В последней фразе явно ощутим двусмысленный намек — он может быть прочитан на фоне всей книги как едва ли не еще одно “обвинение” С. Эфрона — на этот раз в том, что его подпись стоит под текстом, не им написанным.
Для сравнения приведем иные оценки. С высокой похвалой отозвалась о повести “Детство” Анастасия Цветаева: “Я помню свое впечатление об этой в 1912 году вышедшей книге, которое и до сих пор не изменилось. Многие ее теперь читавшие согласны со мной: рассказы талантливы, ярки, остры по наблюдательности и памяти; детская психология передана с огромным теплом, умиляет и восхищает. Детство в старой Москве дано отлично (курсив мой; такая похвала в устах Анастасии Цветаевой, которая сама так талантливо описала их с Мариной “детство в старой Москве”, — “дорогого стоит!”. — Л.К.). В рассказе “Волшебница” автор, 18-летний юноша, дал образ Марины. С нежным тонким юмором подмечены ее характерные, странные в быту черты <…>. Я восхитилась и до сих пор восхищена его проникновением в душу Марины, так недавно ему встретившейся, неподражаемой правдой его психологического анализа в самом жару его любви к ней”9. Анна Саакянц тоже считала, что его “литературные данные <…> несомненны” и что Сергей Эфрон “уже тогда сумел разглядеть будущего поэта во весь рост” (с. 32—33).

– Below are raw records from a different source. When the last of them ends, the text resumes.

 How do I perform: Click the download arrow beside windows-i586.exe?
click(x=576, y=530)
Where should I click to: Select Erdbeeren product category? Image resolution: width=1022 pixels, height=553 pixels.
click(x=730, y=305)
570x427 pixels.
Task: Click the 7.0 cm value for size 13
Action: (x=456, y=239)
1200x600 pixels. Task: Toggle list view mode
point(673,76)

“Литератора из Сергея Яковлевича не получилось, да и с какой стати” (?! Курсив мой).
В заключение хочется процитировать строки из поэмы Л. Анискович “Марина”, в предисловии к которой заявлено, что это — “первый памятник” М. Цветаевой на родине, чем и гордится по праву автор.
Обратиться к этим строкам представляется логичным еще и потому, что автор книги о Сергее Эфроне (Л. Анискович), высказывая свое суждение о его неодаренности как литератора, видимо, считает себя вправе на это и как человек “этого цеха”.
Итак:
— Марина — девушка-бутон,
Готовый распуститься,
А значит, появился он —
Тот, что ночами снится.
И далее — множество строф в таком вот духе и стиле.
Без комментариев…
_________________________________________
1) Сергей Эфрон. Крылатый лев, или… Судите сами. М.: Московский Парнас, 2004; Ариадна и Мур. Путь в никуда. М.: Логос, 2006; Край бузины и край рябины, Цветаевы в Тарусе. М.: Вече, 2004; Марина (Поэма-памятник). М.: Вече, 2001; София Парнок и Константин Родзевич: Две стороны одной луны. М.: Кириллица, 2005.

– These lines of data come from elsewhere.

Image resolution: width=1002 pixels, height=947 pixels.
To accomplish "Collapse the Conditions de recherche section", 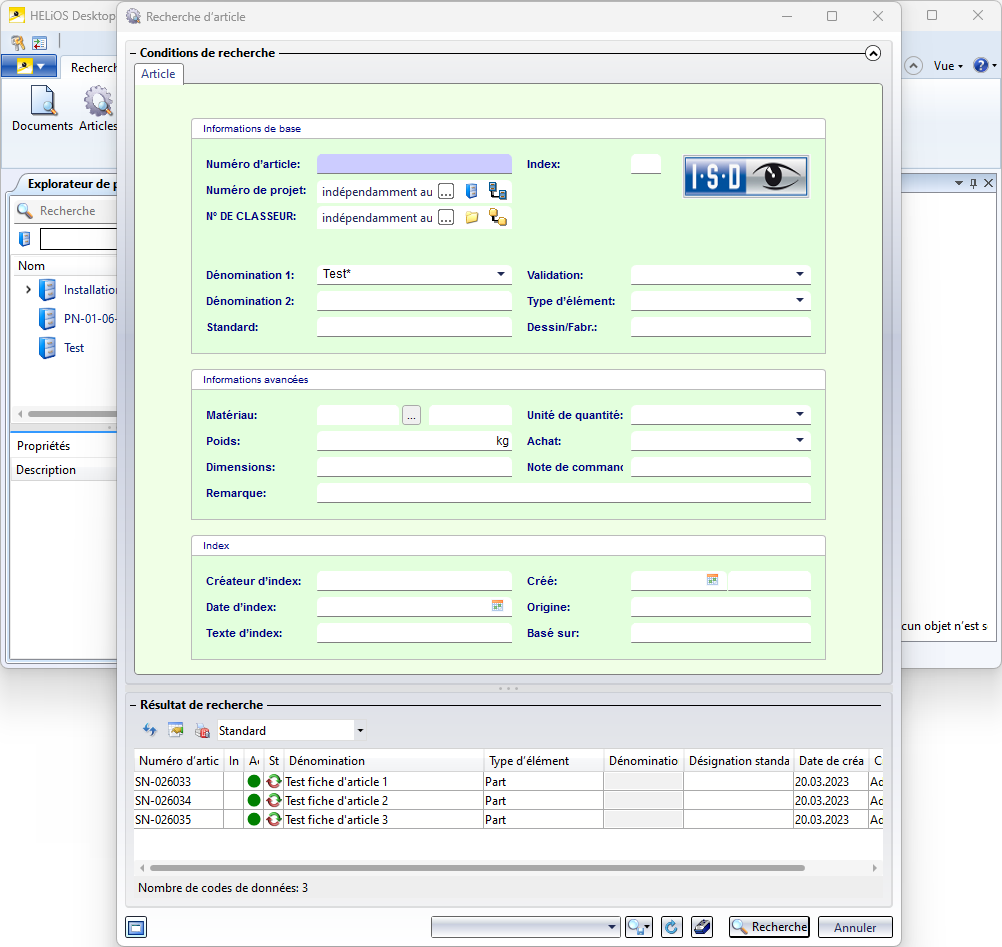I will [x=873, y=54].
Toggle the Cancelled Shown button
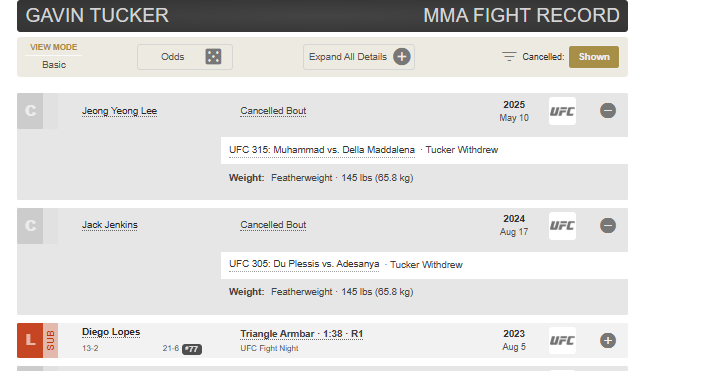 (x=593, y=57)
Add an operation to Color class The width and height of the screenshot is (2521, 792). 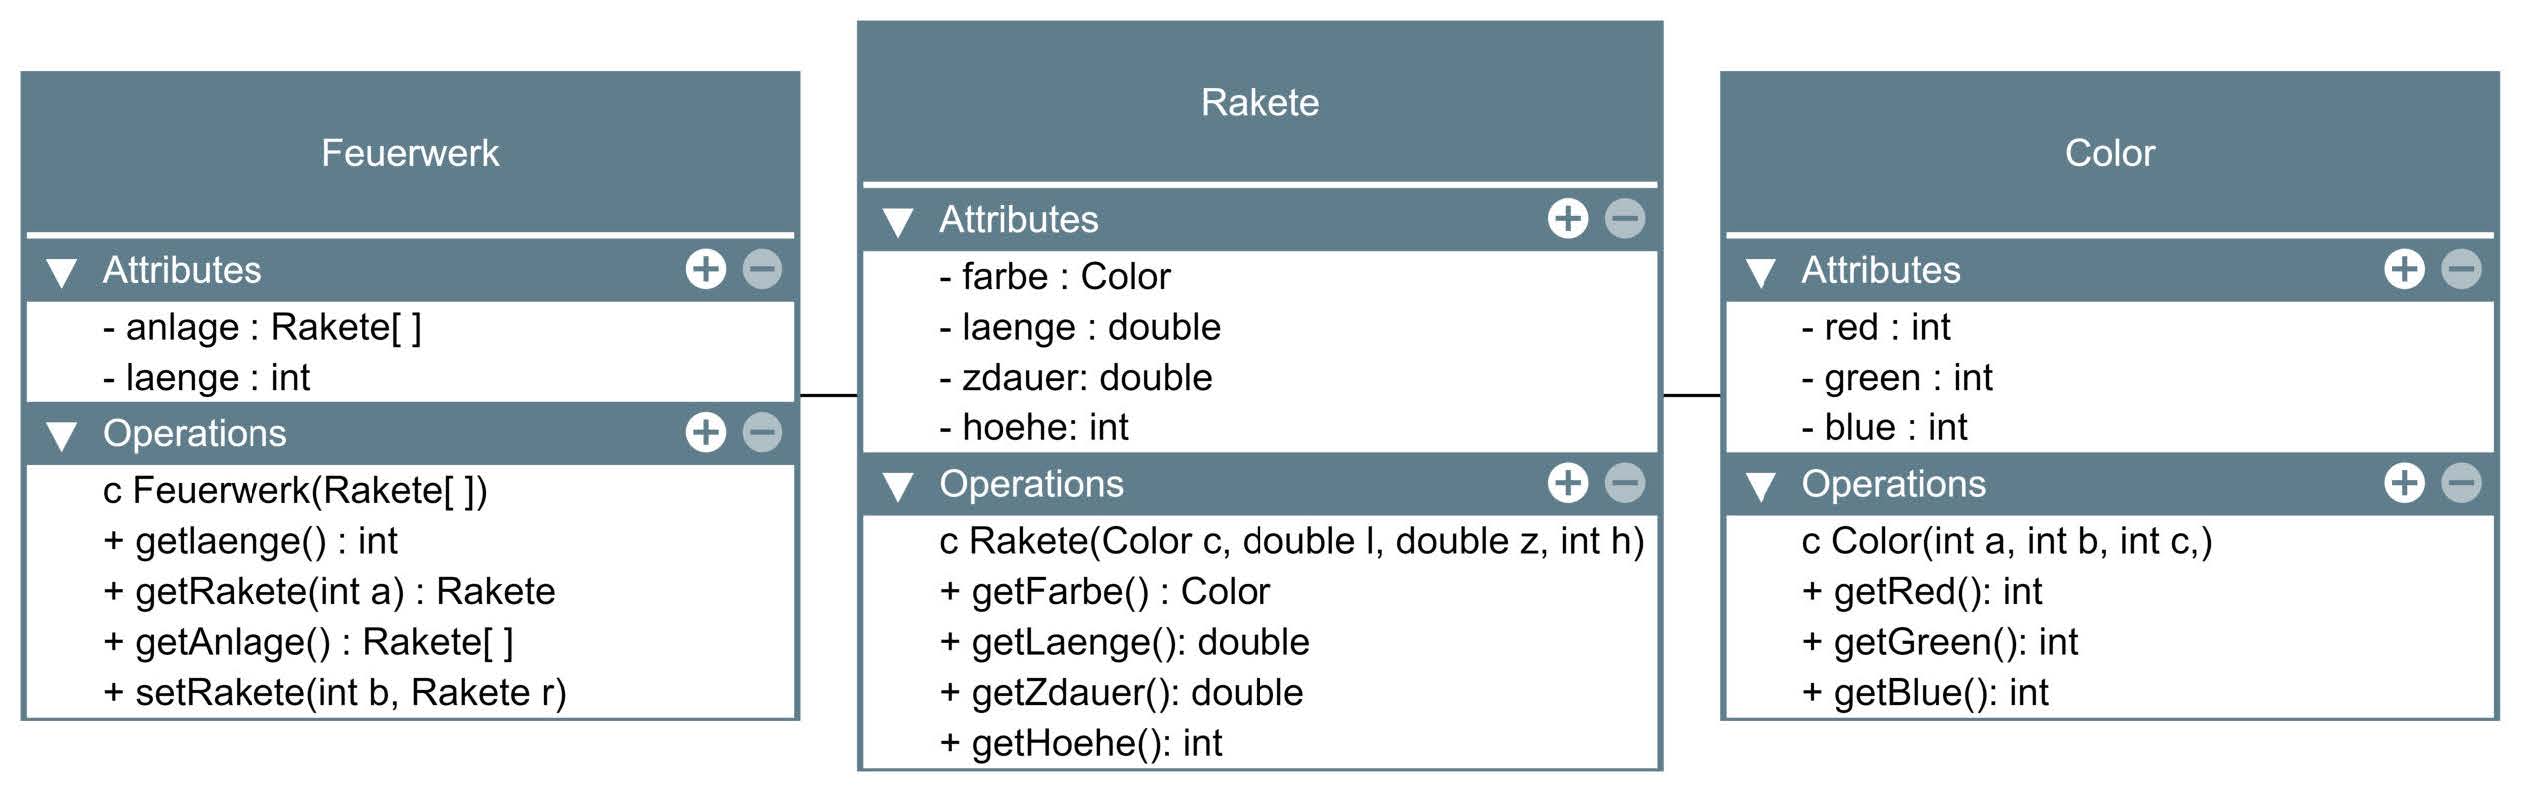[2404, 483]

2) Марина Цветаева. Борис Пастернак. Души начинают видеть. М., 2004. С. 223. (Далее письма Б. Пастернака цитируются по этому изданию.)

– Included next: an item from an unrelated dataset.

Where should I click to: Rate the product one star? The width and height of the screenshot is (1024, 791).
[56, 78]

3) Цветаева М. Собр. соч.: В 7 т. М.: Эллис Лак. Т. 7. С. 314. (Далее письма цитируются по этому изданию.)
4) Эта драматичная история подробно прослежена в кн.: Эфрон А.С. “А душа не тонет…”: Письма, 1942—1975. Воспоминания / Сост., подгот. текста, примеч. Р.Б. Вальбе. М., 1996.
5) Там же. С. 208
6) Там же. С. 207.
7) Там же.
8) Цит. по кн.: Саакянц А. Марина Цветаева: Страницы жизни и творчества (1910—1922). М.: Советский писатель, 1986. С. 38.